EMA Names Potential Gene Therapy for CLN5 Batten an Orphan Drug
“This regulatory designation is an important milestone toward addressing the urgent, unmet need of families and patients living with CLN5, and follows the orphan drug designation previously granted in 2020 by the U.S. Food and Drug Administration (FDA) for this same gene therapy candidate,” Rachel McMinn, PhD, Neurogene’s founder and CEO, said in a press release.

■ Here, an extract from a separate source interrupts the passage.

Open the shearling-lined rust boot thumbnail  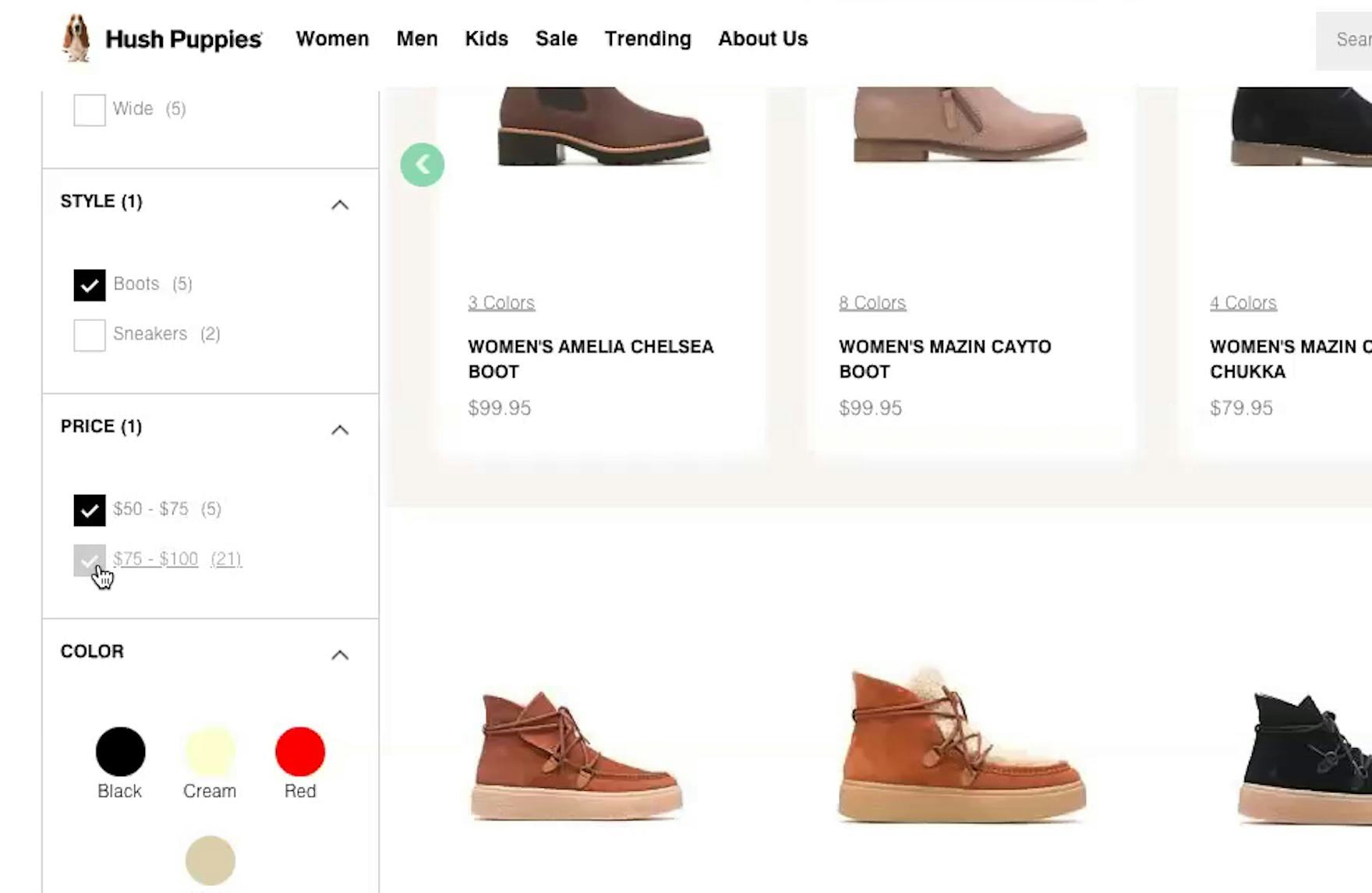coord(960,747)
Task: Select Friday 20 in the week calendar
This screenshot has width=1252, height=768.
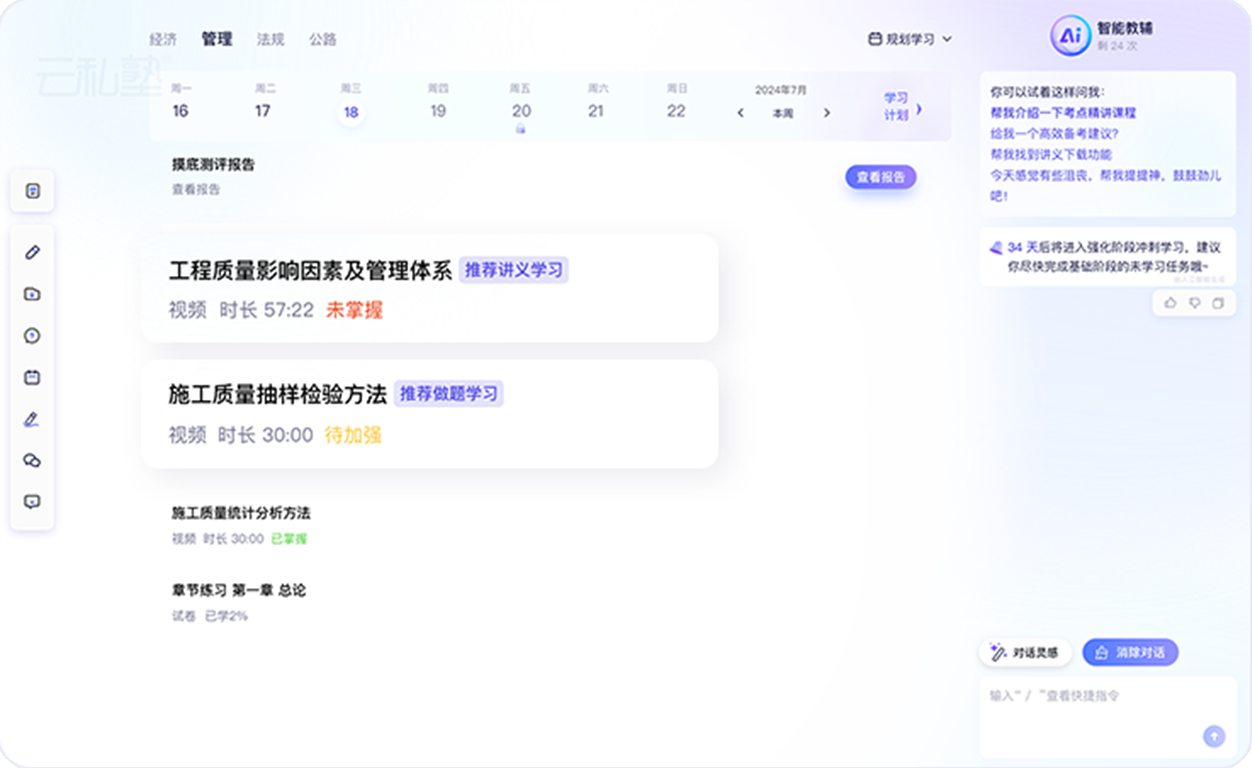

The investigational gene therapy uses a harmless adeno-associated virus (AAV) to deliver a functional copy of the CLN5 gene to a patient’s cells. AAVs are common transport vehicles for gene therapies, as they can enter cells easily, including cells of the brain and spinal cord, making them particularly useful for neurological disorders such as Batten disease.
Symptoms of CLN5 and other types of late infantile Batten disease include seizures, progressive loss of motor and intellectual abilities, loss of vision, and premature death.
“With no available treatment options, the outcome is devastating for children and their families,” said Angela Schulz, MD, PhD, of the University Medical Center Hamburg-Eppendorf in Germany.
Although CLN5’s exact function remains unclear, mutations in the gene cause waste molecules called lipofuscins to build to toxic levels inside cells, eventually killing them. Nerve cells appear particularly sensitive to damage from lipofuscins.
Preclinical studies have found evidence that CLN5 plays a role in fat metabolism and in the maintenance of myelin, the fat-rich substance that insulates nerve fibers. It may also affect protein transport and embryonic development.
Neurogene is investigating therapies for both CLN5 and CLN7, another late infantile form of Batten disease. The company is currently conducting a natural history study (NCT03822650) of those disorders in collaboration with UT Southwestern Medical Center.
As opposed to testing the safety and efficacy of a given medical intervention, natural history studies are observational in nature, meant to help researchers better understand the course of a disease — in this case, CLN5 and CLN7 — so they can determine the most relevant outcomes to measure in future clinical trials.
The orphan drug designation means that Neurogene’s gene therapy may qualify for development incentives such as trial protocol assistance, reduced regulatory fees, and 10 years of market exclusivity should the therapy be given regulatory approval.
“Neurogene is collaborating with Batten disease experts, regulatory authorities, and caregivers to provide a safe and effective gene therapy for this disease as quickly as possible,” McMinn stated.